M. Montjouridès répond d’abord que l’Ontario l’a fait (en France, le téléphone est même interdit dans les cours de récréation) et que sauf à des fins strictement pédagogiques, « le téléphone n’a pas sa place en classe ».

Une étude menée auprès de 14 pays conclut qu’un jeune qui reçoit une notification met 20 minutes à se reconcentrer.

Patrick Montjouridès, l’un des auteurs de l’étude de l’UNESCO

Mais il ne faut pas se limiter à l’interdire, « il faut aussi conscientiser les élèves » à ses conséquences néfastes, fait observer M. Montjouridès.

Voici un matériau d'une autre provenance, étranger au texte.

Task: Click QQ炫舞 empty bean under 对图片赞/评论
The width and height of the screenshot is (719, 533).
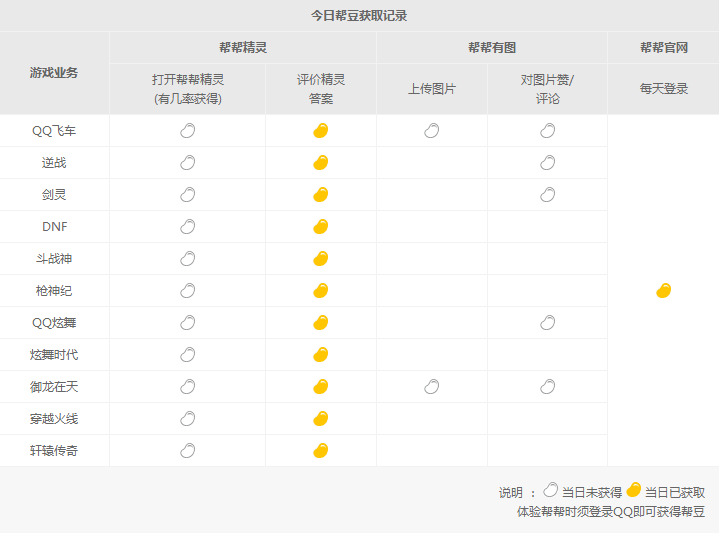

Au Québec, au printemps, la Fédération des syndicats de l’enseignement (FSE-CSQ) a révélé que 92,4 % de ses membres étaient d’accord avec l’interdiction des téléphones en classe, à moins qu’ils soient utilisés à des fins pédagogiques.

Une question à creuser, mais une évolution à embrasser

Professeur émérite de la faculté des sciences de l’éducation de l’Université de Montréal, Roch Chouinard, qui a aussi enseigné à des enfants en adaptation scolaire, ne cache pas qu’il a lui-même beaucoup pesté contre les cellulaires, beaucoup joué à la police. Au point, à l’université, de chercher à savoir s’il pouvait brouiller les ondes pour qu’ils ne puissent pas être utilisés (il n’y a pas été autorisé !).

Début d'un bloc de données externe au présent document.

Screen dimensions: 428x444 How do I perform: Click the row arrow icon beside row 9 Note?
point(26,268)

Son expérience l’amène à croire qu’à tout le moins, un enseignant ou un professeur « doit dire d’emblée aux étudiants, dès le premier cours, que le cellulaire ne sera pas autorisé et les informer des conséquences s’ils l’utilisent ».

L’interdiction devrait-elle venir de plus haut, des centres de services scolaires, des gouvernements eux-mêmes ? De façon générale, par rapport à toute la technologie en classe, « une réflexion en profondeur s’impose », répond M. Chouinard.

Comme le rapport de l’UNESCO était soumis à un strict embargo jusqu’ici, on n’a fait connaître ses principales conclusions que verbalement à M. Chouinard, qui entend bien le lire, d’autant que le résumé qu’on lui en a fait l’a fait sourciller à certains égards.

C’est quand même extraordinaire que l’on ait des outils qui nous permettent d’avoir tout le savoir humain à portée de main. Le ministère de l’Éducation ne pourrait pas se détacher de tout cela.

Roch Chouinard, professeur émérite de la faculté des sciences de l’éducation de l’Université de Montréal

Comme l’UNESCO, M. Chouinard pense qu’il faut assurément bien évaluer les avantages et les inconvénients possibles de l’introduction de matériel informatique en classe. Mais pour en avoir consulté plusieurs, il croit qu’il existe bel et bien des études très valables sur le sujet.

Mais indépendantes ? M. Chouinard estime que si tout un pan de connaissances dans un domaine n’était couvert que par des études non indépendantes, une vigilance accrue s’imposerait. Sur ces questions, il dit que ce n’est pas le cas, ajoutant au passage qu’un financement extérieur ne signifie pas non plus qu’une étude est à jeter aux orties (les spécialistes étant tenus à une éthique de recherche).

Au Québec, du moins, M. Chouinard doute que les technologies soient aussi massivement utilisées en classe que ce que redoute l’UNESCO, ne serait-ce que parce que les syndicats y sont généralement très réfractaires, fait-il observer.

Notons cependant que des écoles privées n’utilisent presque plus de manuels en papier et que l’achat d’ordinateurs dans ces écoles est souvent obligatoire à l’inscription.

1. Le rapport, dont la version intégrale n’est publiée qu’en anglais, a pour titre complet 2023 GEM report : Technology in Education – A tool on whose terms ? (Rapport GEM 2023 : Les technologies dans l’éducation – Qui est aux commandes ?).